Swap each "Viewport" in the records below for "Display" and leave the rest of the lines untouched.

Records for locating displayed items:
━━━━

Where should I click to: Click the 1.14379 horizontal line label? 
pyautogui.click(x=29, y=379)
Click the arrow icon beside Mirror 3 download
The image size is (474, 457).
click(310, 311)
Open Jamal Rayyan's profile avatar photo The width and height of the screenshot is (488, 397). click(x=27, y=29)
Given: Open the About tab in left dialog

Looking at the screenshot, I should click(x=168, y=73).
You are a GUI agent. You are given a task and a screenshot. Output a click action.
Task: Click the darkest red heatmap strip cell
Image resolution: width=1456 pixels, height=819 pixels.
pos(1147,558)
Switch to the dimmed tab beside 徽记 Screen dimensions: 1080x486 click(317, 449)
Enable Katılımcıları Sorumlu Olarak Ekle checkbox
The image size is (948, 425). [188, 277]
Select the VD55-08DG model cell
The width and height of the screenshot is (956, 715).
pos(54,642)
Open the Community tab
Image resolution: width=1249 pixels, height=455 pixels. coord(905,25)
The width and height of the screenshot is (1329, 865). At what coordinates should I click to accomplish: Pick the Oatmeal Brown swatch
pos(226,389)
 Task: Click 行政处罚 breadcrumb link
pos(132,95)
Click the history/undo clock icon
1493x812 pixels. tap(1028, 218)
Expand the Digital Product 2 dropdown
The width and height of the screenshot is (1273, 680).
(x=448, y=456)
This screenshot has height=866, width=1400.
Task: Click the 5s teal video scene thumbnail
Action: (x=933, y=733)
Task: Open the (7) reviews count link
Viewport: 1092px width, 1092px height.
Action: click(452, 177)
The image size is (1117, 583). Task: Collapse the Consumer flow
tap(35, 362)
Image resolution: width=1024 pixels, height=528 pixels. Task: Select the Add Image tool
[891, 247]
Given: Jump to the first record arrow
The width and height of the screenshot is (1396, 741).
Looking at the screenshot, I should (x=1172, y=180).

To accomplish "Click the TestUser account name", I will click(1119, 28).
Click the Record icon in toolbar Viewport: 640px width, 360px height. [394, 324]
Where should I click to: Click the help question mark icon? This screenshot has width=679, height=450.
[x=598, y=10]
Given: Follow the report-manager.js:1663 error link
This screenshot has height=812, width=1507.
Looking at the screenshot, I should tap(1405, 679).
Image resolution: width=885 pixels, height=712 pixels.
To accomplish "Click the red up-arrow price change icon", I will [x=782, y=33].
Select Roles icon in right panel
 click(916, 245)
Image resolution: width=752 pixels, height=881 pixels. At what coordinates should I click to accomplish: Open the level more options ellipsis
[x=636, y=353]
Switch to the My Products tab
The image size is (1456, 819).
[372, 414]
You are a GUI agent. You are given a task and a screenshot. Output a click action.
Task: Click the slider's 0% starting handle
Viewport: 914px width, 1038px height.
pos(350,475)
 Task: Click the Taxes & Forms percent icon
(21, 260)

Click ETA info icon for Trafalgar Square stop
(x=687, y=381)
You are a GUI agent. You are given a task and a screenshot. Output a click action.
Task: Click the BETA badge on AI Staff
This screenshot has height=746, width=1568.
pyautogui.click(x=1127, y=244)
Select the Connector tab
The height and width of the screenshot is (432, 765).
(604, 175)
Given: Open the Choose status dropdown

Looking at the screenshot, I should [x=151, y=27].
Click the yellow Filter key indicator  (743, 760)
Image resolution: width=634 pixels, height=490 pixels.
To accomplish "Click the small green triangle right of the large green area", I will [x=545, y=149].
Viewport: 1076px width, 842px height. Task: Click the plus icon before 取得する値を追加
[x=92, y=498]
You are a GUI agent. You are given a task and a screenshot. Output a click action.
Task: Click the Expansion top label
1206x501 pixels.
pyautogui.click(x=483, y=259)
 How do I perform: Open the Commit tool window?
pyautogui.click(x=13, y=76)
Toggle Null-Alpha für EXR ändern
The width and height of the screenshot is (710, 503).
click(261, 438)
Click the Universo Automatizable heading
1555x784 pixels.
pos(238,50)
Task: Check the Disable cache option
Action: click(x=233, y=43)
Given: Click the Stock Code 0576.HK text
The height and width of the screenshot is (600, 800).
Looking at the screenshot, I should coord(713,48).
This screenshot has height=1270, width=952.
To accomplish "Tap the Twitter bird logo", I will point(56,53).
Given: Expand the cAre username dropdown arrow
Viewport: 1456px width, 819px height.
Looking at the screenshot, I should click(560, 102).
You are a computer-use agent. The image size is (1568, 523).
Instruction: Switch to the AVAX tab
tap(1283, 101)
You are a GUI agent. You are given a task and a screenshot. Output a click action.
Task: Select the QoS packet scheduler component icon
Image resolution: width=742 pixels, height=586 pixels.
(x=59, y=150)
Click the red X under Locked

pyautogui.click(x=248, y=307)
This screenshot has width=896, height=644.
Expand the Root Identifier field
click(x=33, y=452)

━━━━

Expected answer.
Where should I click to: Click the 1.14379 horizontal line label? 
pyautogui.click(x=29, y=379)
Click the arrow icon beside Mirror 3 download
The image size is (474, 457).
click(310, 311)
Open Jamal Rayyan's profile avatar photo The width and height of the screenshot is (488, 397). click(x=27, y=29)
Given: Open the About tab in left dialog

Looking at the screenshot, I should click(x=168, y=73).
You are a GUI agent. You are given a task and a screenshot. Output a click action.
Task: Click the darkest red heatmap strip cell
Image resolution: width=1456 pixels, height=819 pixels.
pos(1147,558)
Switch to the dimmed tab beside 徽记 Screen dimensions: 1080x486 click(317, 449)
Enable Katılımcıları Sorumlu Olarak Ekle checkbox
The image size is (948, 425). [188, 277]
Select the VD55-08DG model cell
The width and height of the screenshot is (956, 715).
pos(54,642)
Open the Community tab
Image resolution: width=1249 pixels, height=455 pixels. coord(905,25)
The width and height of the screenshot is (1329, 865). At what coordinates should I click to accomplish: Pick the Oatmeal Brown swatch
pos(226,389)
 Task: Click 行政处罚 breadcrumb link
pos(132,95)
Click the history/undo clock icon
1493x812 pixels. tap(1028, 218)
Expand the Digital Product 2 dropdown
The width and height of the screenshot is (1273, 680).
(x=448, y=456)
This screenshot has height=866, width=1400.
Task: Click the 5s teal video scene thumbnail
Action: (x=933, y=733)
Task: Open the (7) reviews count link
Display: 1092px width, 1092px height.
Action: click(452, 177)
The image size is (1117, 583). Task: Collapse the Consumer flow
tap(35, 362)
Image resolution: width=1024 pixels, height=528 pixels. Task: Select the Add Image tool
[891, 247]
Given: Jump to the first record arrow
The width and height of the screenshot is (1396, 741).
Looking at the screenshot, I should (x=1172, y=180).

To accomplish "Click the TestUser account name", I will click(1119, 28).
Click the Record icon in toolbar Display: 640px width, 360px height. [394, 324]
Where should I click to: Click the help question mark icon? This screenshot has width=679, height=450.
[x=598, y=10]
Given: Follow the report-manager.js:1663 error link
This screenshot has height=812, width=1507.
Looking at the screenshot, I should tap(1405, 679).
Image resolution: width=885 pixels, height=712 pixels.
To accomplish "Click the red up-arrow price change icon", I will [x=782, y=33].
Select Roles icon in right panel
 click(916, 245)
Image resolution: width=752 pixels, height=881 pixels. At what coordinates should I click to accomplish: Open the level more options ellipsis
[x=636, y=353]
Switch to the My Products tab
The image size is (1456, 819).
[372, 414]
You are a GUI agent. You are given a task and a screenshot. Output a click action.
Task: Click the slider's 0% starting handle
Display: 914px width, 1038px height.
pos(350,475)
 Task: Click the Taxes & Forms percent icon
(21, 260)

Click ETA info icon for Trafalgar Square stop
(x=687, y=381)
You are a GUI agent. You are given a task and a screenshot. Output a click action.
Task: Click the BETA badge on AI Staff
This screenshot has height=746, width=1568.
pyautogui.click(x=1127, y=244)
Select the Connector tab
The height and width of the screenshot is (432, 765).
(604, 175)
Given: Open the Choose status dropdown

Looking at the screenshot, I should [x=151, y=27].
Click the yellow Filter key indicator  (743, 760)
Image resolution: width=634 pixels, height=490 pixels.
To accomplish "Click the small green triangle right of the large green area", I will [x=545, y=149].
Display: 1076px width, 842px height. Task: Click the plus icon before 取得する値を追加
[x=92, y=498]
You are a GUI agent. You are given a task and a screenshot. Output a click action.
Task: Click the Expansion top label
1206x501 pixels.
pyautogui.click(x=483, y=259)
 How do I perform: Open the Commit tool window?
pyautogui.click(x=13, y=76)
Toggle Null-Alpha für EXR ändern
The width and height of the screenshot is (710, 503).
click(261, 438)
Click the Universo Automatizable heading
1555x784 pixels.
pos(238,50)
Task: Check the Disable cache option
Action: click(x=233, y=43)
Given: Click the Stock Code 0576.HK text
The height and width of the screenshot is (600, 800).
Looking at the screenshot, I should coord(713,48).
This screenshot has height=1270, width=952.
To accomplish "Tap the Twitter bird logo", I will point(56,53).
Given: Expand the cAre username dropdown arrow
Display: 1456px width, 819px height.
Looking at the screenshot, I should click(560, 102).
You are a computer-use agent. The image size is (1568, 523).
Instruction: Switch to the AVAX tab
tap(1283, 101)
You are a GUI agent. You are given a task and a screenshot. Output a click action.
Task: Select the QoS packet scheduler component icon
Image resolution: width=742 pixels, height=586 pixels.
(x=59, y=150)
Click the red X under Locked

pyautogui.click(x=248, y=307)
This screenshot has width=896, height=644.
Expand the Root Identifier field
click(x=33, y=452)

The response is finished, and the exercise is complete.